Rising fuel costs are spilling over into agriculture, transportation, power and other sectors, increasing living expenses while fueling public discontent. In response to growing livelihood pressures, multiple African governments have introduced measures to address the crisis.

In several Kenyan cities, including Nairobi, Mombasa, and Kisumu, locals have expressed frustration over fuel price hikes and surging living costs.

Kenya's Transport Sector Alliance said that soaring fuel prices have increased operating costs, leading many truck drivers to reduce their trips.

According to Kenya National Bureau of Statistics, in April, food prices rose by 8.8 percent and transport prices surged by 10 percent, driving the overall inflation rate up to 5.6 percent from 4.4 percent in March.

Comoros relies entirely on imported petroleum products for its fuel supply, with local livelihoods highly vulnerable to global oil price fluctuations. Local media reported that fishermen and taxi drivers have seen their income margins significantly squeezed due to continuous fuel price increases.

In South Africa, petrol and diesel prices neared a four-year high due to rising international oil prices and a weakening domestic currency. Daily commuting has become a major financial burden for many citizens. Analysts noted that surging fuel costs are increasing logistics expenses, raising the prices of essential goods like food and worsening domestic inflation.

Many African governments have implemented a range of measures.

Kenya has announced diesel price reductions, tax adjustments, and is considering expanding public transport subsidies. Zambia approved zero-rating of value-added tax and the suspension of excise duty on petrol and diesel imports for a period of three months.

South Africa extended fuel levy relief, while Namibia used its National Energy Fund to absorb part of the under-recoveries and associated fuel premiums. Senegal and Cote d'Ivoire have used fiscal funds to cap fuel and essential goods prices to secure people's livelihoods.

In its latest Regional Economic Outlook for Sub-Saharan Africa, the International Monetary Fund lowered the region's 2026 growth forecast to 4.3 percent.

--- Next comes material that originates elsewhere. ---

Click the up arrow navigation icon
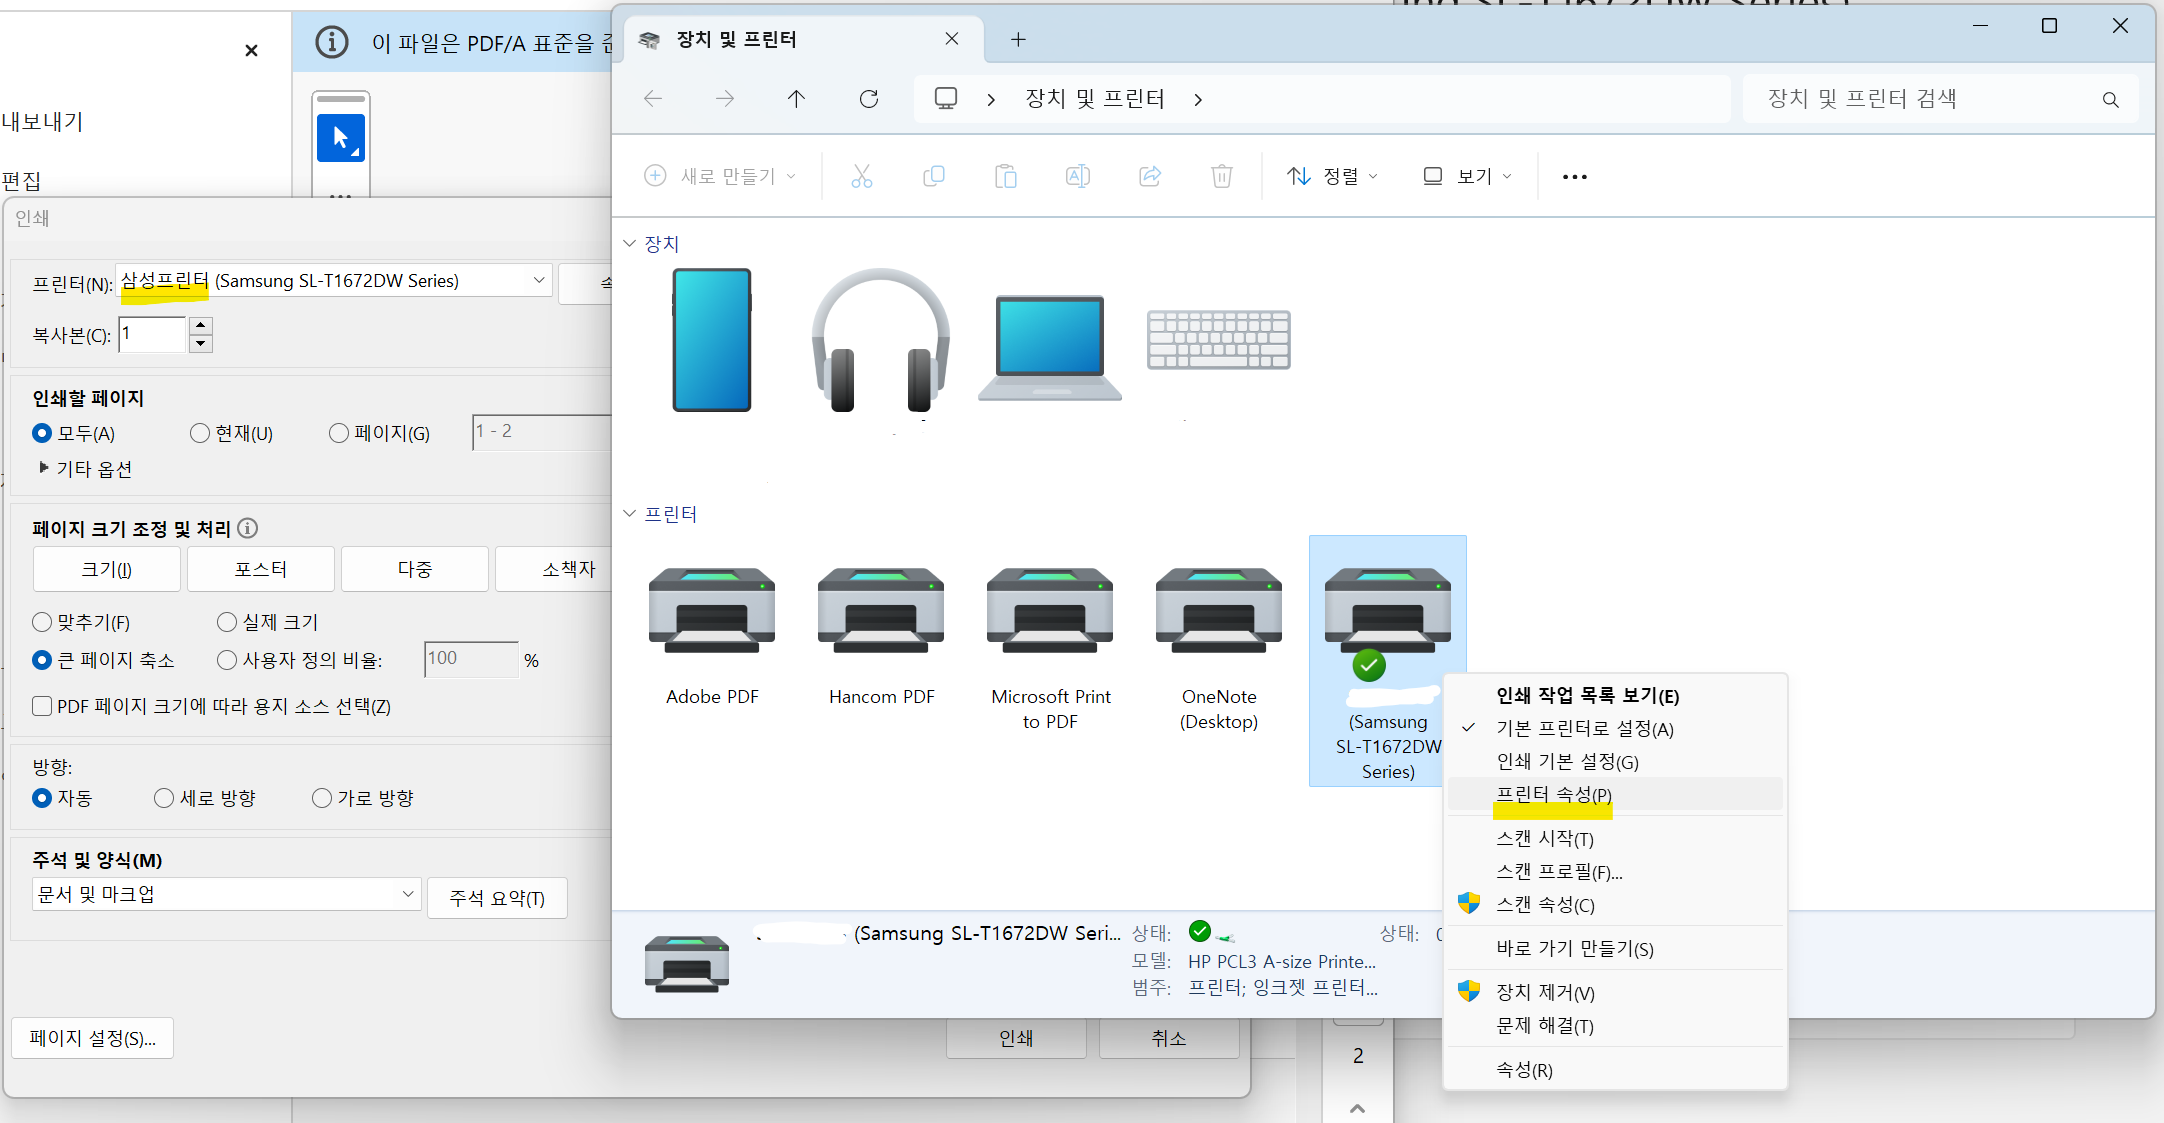Viewport: 2164px width, 1123px height. point(796,99)
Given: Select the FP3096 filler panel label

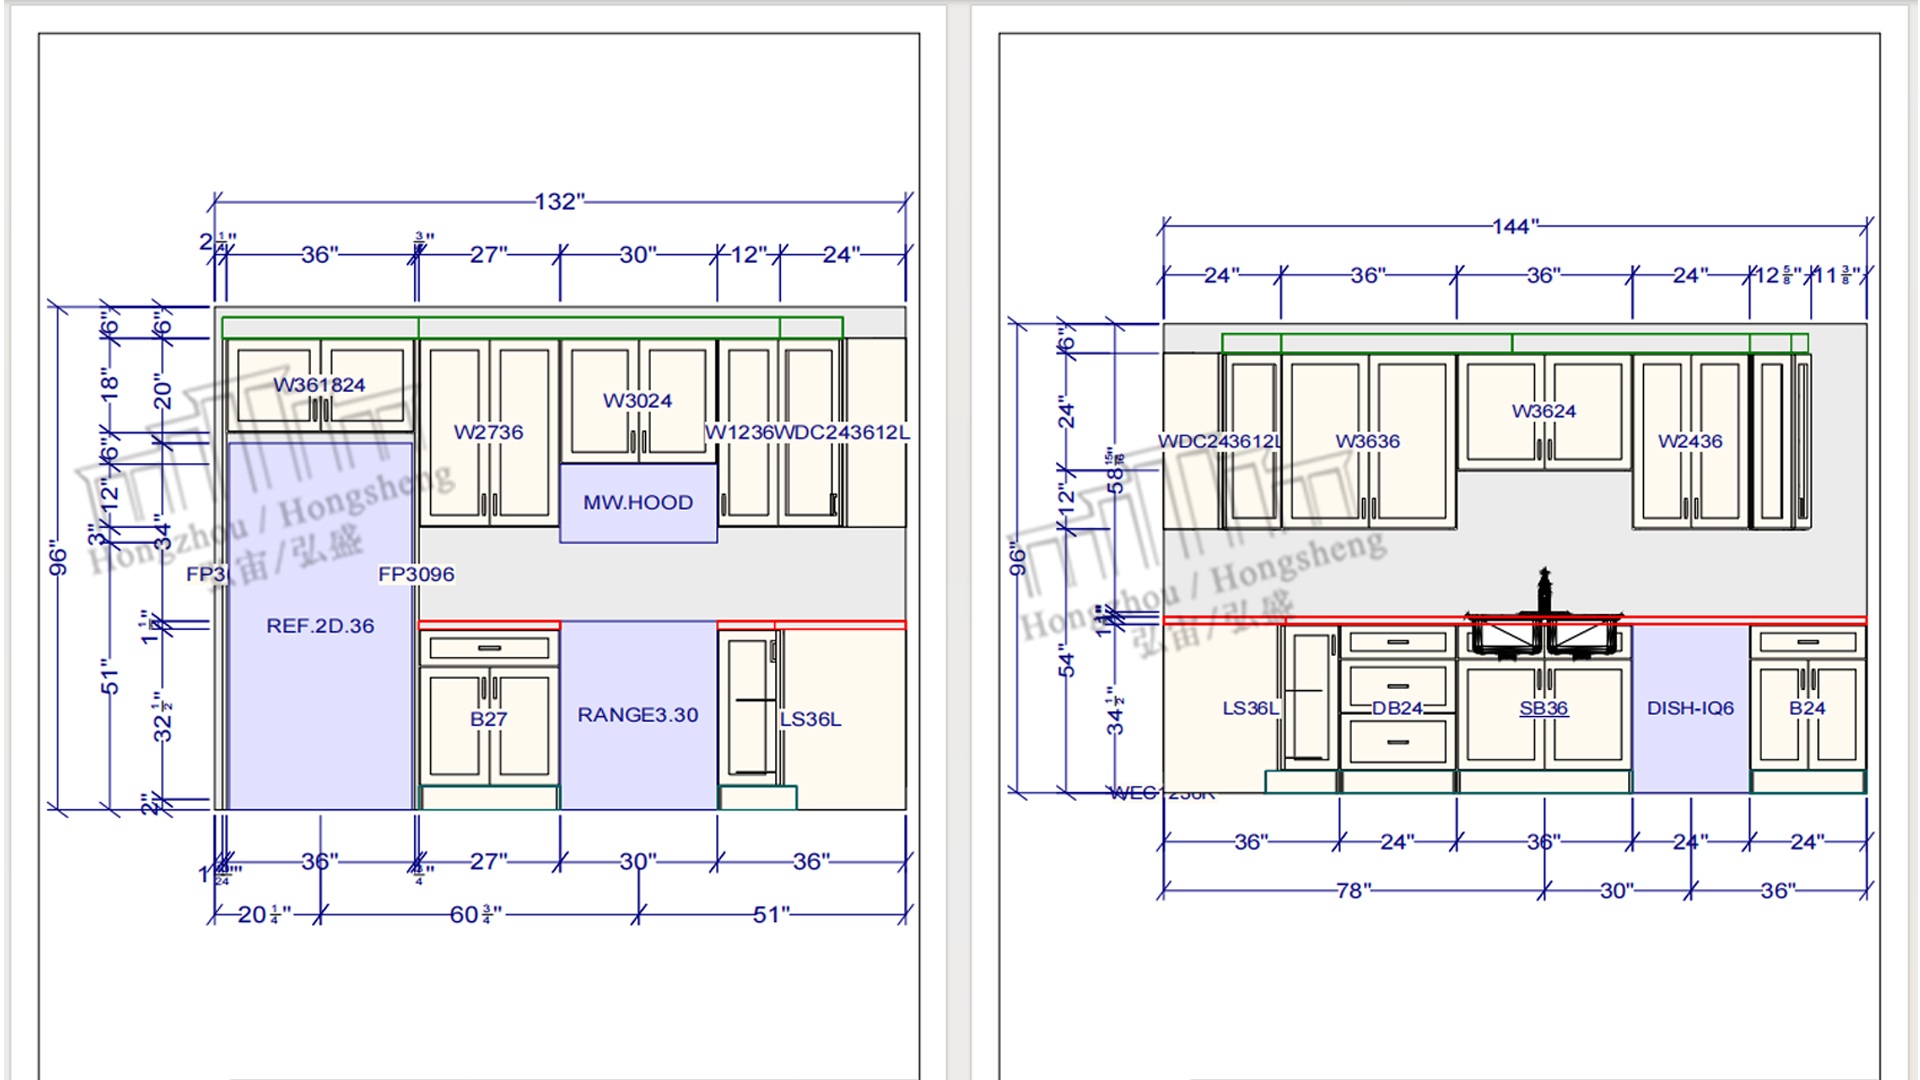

It warned that the war in the Middle East had significantly clouded the outlook. "Oil, gas, and fertilizer prices, together with shipping costs, have risen sharply. Furthermore, the shock has disrupted the trade with Gulf partners, reduced tourist arrivals," said the report.

"Oil-importing, non-resource-rich countries face a deterioration in trade balance and higher cost of living, while oil exporters will benefit from stronger export revenues but remain exposed to volatility and procyclical policy risks," it added.

While some are pursuing long-term solutions such as refinery construction, oilfield development, and strategic petroleum reserves, these measures may not immediately ease the strain of high prices. Stabilizing energy supplies and mitigating social unrest caused by economic hardship have become shared challenges across the continent.

Claver Gatete, executive secretary of the United Nations Economic Commission for Africa, said that global shocks continue to expose Africa's vulnerabilities, from fuel and fertilizer disruptions to inflationary pressures and constrained fiscal space.

He emphasized the need to address immediate shocks and long-term challenges through strategic infrastructure corridors, deeper regional integration and accelerated industrialization.